Automatically Identifying Local and Global Circuits with Linear Computation Graphs
Xuyang Ge, Fukang Zhu, Wentao Shu, Junxuan Wang, Zhengfu He, Xipeng Qiu
TL;DR
This work addresses mechanistic interpretability of Transformer models by introducing a pipeline that uses Sparse Autoencoders (SAEs) and Transcoders to render OV and MLP circuits as a strictly linear computation graph, enabling exact causal attribution without resorting to linear approximations. It then pairs this representation with Hierarchical Attribution to automatically isolate task-relevant subgraphs, allowing scalable and faithful circuit discovery. Applying the method to GPT-2 Small, the authors uncover fine-grained circuits for bracket, induction, and indirect object identification tasks, linking SAE features to known head-level mechanisms while also revealing new, intermediate insights.
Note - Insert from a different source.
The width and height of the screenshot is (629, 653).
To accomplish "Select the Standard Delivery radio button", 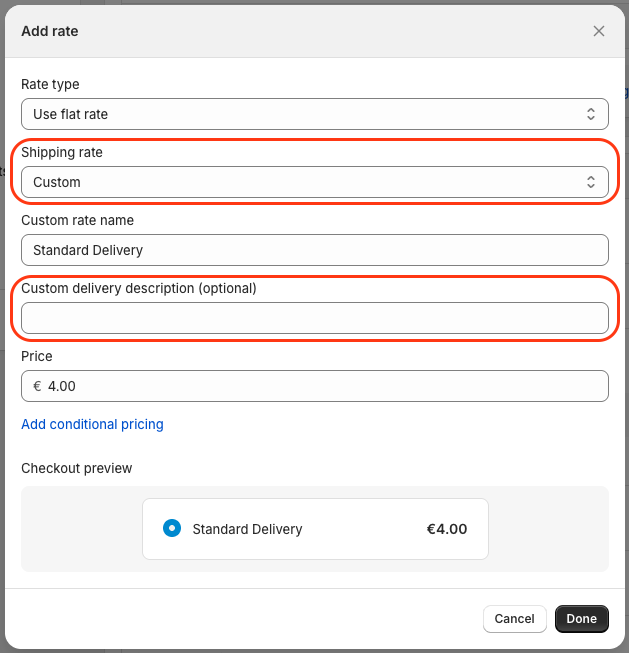I will [x=172, y=528].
The approach offers a principled, scalable way to dissect internal model behavior with precise attribution, though it remains focused on input-specific analysis and invites future work to extend generality and applicability.
Abstract
Circuit analysis of any certain model behavior is a central task in mechanistic interpretability. We introduce our circuit discovery pipeline with Sparse Autoencoders (SAEs) and a variant called Transcoders. With these two modules inserted into the model, the model's computation graph with respect to OV and MLP circuits becomes strictly linear. Our methods do not require linear approximation to compute the causal effect of each node. This fine-grained graph identifies both end-to-end and local circuits accounting for either logits or intermediate features. We can scalably apply this pipeline with a technique called Hierarchical Attribution. We analyze three kinds of circuits in GPT-2 Small: bracket, induction, and Indirect Object Identification circuits. Our results reveal new findings underlying existing discoveries.